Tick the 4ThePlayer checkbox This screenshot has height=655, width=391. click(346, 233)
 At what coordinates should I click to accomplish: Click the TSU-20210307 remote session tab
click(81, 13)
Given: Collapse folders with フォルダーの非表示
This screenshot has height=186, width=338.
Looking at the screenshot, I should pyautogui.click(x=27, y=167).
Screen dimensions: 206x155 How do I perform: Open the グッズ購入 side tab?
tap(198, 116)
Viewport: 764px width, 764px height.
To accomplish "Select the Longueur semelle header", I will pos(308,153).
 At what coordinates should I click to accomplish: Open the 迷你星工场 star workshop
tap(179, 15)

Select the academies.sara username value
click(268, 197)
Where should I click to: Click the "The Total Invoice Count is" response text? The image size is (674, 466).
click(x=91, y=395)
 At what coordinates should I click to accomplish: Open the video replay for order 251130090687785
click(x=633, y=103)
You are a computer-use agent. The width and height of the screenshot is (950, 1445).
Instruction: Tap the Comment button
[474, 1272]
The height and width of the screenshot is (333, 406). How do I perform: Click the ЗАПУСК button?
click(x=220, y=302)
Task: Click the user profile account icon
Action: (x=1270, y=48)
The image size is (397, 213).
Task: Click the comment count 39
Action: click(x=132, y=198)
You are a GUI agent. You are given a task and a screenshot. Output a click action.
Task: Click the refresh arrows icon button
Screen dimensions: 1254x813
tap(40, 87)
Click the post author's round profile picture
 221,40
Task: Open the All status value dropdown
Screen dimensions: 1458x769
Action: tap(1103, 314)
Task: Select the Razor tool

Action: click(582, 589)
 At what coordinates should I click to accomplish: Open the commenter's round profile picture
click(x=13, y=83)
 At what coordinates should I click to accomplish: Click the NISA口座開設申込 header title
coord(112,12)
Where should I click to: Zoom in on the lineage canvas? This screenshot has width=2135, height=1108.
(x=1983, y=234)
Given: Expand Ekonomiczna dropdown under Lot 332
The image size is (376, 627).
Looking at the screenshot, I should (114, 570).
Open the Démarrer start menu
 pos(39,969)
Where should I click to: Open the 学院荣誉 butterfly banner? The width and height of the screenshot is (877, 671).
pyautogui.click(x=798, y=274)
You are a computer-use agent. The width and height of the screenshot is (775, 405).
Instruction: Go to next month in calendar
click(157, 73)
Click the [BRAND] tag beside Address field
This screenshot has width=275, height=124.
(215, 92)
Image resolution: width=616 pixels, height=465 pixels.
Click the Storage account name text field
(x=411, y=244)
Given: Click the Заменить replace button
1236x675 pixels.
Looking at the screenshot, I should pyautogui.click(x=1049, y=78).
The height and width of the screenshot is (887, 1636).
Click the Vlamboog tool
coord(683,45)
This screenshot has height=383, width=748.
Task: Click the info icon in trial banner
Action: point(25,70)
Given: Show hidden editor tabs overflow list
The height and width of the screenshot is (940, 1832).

━━━━━━━━

#### [Task brief]
Show every line of the rows above that contains the string "computer", copying each line in full. Case counts.

#### [Task response]
You are a computer-use agent. The width and height of the screenshot is (950, 1445).
You are a computer-use agent. The width and height of the screenshot is (775, 405).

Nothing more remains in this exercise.